Note to doctors: No, I don’t really mean that title. I use provocative titles to get attention and capture an attitude. What? What are you doing? You’re going to stick that thermometer where?
Doctors are the stupidest users. If you’ve ever had to write software for doctors, you’ve discovered this: the phrase “RTFM” was made for doctors. They just can’t be bothered to read even the simplest help docs. They can’t bother to learn even simple tools that a bright grade-schooler can master.
OK, that’s the programmer perspective. Now let’s look at it from the doctor’s perspective. On her desk is a small mountain of medical journals she needs to read to keep up with her specialty.
Next to those is a small mountain of textbooks for the new specialty she’s trying to learn.
Next to those is a small mountain of new regulations and guidelines she must comply with to maintain her license.
Next to those is a small mountain of insurance guidelines she’ll probably never have time to read but should if she wants to make sure she’s charging within guidelines.
Next to those is a small mountain of insurance paperwork that demands her scarce attention.
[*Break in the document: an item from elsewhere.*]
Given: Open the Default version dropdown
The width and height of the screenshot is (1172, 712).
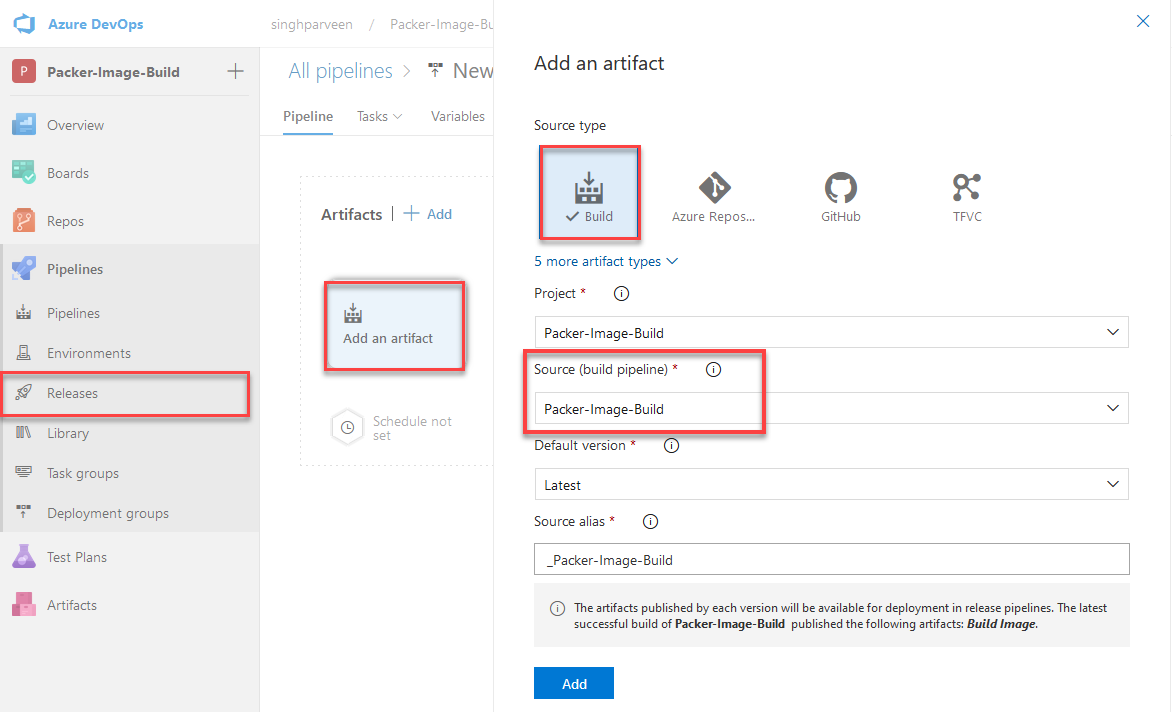Looking at the screenshot, I should [x=831, y=485].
She has no time for it; but if she doesn’t keep up with it, patients may be denied treatment that would’ve been approved if she had.
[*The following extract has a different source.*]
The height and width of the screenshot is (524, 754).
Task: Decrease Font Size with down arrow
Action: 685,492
Next to those is a small mountain of accounting statements that she’d rather not bother with, but has to if she wants to pay her student loans and malpractice insurance.
And next to all of those is a large mountain of patient histories, test reports, specialist reports, and hospital reports she needs to keep straight in order to treat her patients.
And somewhere, buried under all of those papers, are a few pictures of the family she hopes to see once or twice this week.
And along comes this programmer person who says, “What’s the deal? This is easy! Just read this, and this, and then try this, and learn this, and look at this, and it’s easy! You’re a doctor. You’re supposed to be smart. This should be easy!”
After she schedules the programmer for an emergency barium enema, the doctor goes back to her work.
This is part of the reason (by no means the entire reason) that there’s a profession of Medical Technician. These people’s responsibility, in part, is to be the doctor’s user interface to programs that the doctor just has no time to master. They have time to specialize in arcane software. They usually have more technical experience.
But really: should it be this way? Not that I want to put Medical Technicians out of work; but shouldn’t the programmers spend more effort understanding the doctors and their needs, rather than requiring the doctors to understand programs and programmers?
For years, I’ve spoken and taught about a principle I call Conservation of Complexity. For any given task, there’s a minimum complexity required for that class. You can’t make it less complex. (But trust me, some idiot can always make it more complex…) If I’m automating that complexity, I take some of that work onto myself, and leave some for the user; but no matter what I do, I can’t reduce the complexity below the minimum. And being lazy by nature, I’ll want to do the minimum necessary to meet the requirements: minimum complexity for me, and let the user do the work.
But we can cheat! We can’t reduce the complexity of one instance of the task; but we can reduce the complexity of multiple instances, especially when those instances are performed by multiple users. In so doing, we can reduce the net complexity in the system.
Let’s say the user and I split the complexity, C: I get 0.5 C, and he gets 0.5 C. Now if 100 users do the task 100 times, we have:
Cnet = 0.5 C + 100 * 100 * 0.5 C = 5000.5 C
Cave = Cnet / n = 5000.5 C / 10000 = 0.50005 C
So we’ve cut the complexity in half. That’s great, right? That’s why we write code, right?
But suppose some idiot — i.e., me — didn’t make that app very usable for the user. Oh, it’s easier than working by hand, or I won’t sell any copies; but say it’s 0.8 C. In that case:
Cave = 0.80005 C
So I took an easy way out. The system is still less complex on the whole. We’re still winning, right?
But now, let’s go the opposite way. Let’s say I put in the extra effort to reduce the user’s work to 0.2 C. And let’s assume this takes me a simply ghastly effort, 2 C. That means that:
Cave = 0.2002 C
By me working twice as hard, the system as a whole works roughly 80% less.
Now these numbers are just examples, of course. But I think they make my point: if all I worry about is getting code out the door, I may not work hard; but my users have to work a lot harder. Too often, we programmers see our perspective too clearly, and the other guy’s perspective too dimly. (In other words, we’re human.) But the smarter thing to do is to put forth the extra effort to reduce the user’s complexity. Because after all, there’s money to be made in reducing your user’s workload!
I’m reading Alan Cooper’s The Inmates are Running the Asylum; and with practically every page, I’m reminded of Conservation of Complexity. And of the doctors.
Also see Joel Spolsky’s discussion on mental models. He approaches the same idea: the programmer has a mental model of how the code works; the user has a mental model of how the code works; and great software results when the programmer’s mental model is very close to the user’s. It’s easier for a team of motivated programmers to change their handful of mental models than to change all those users.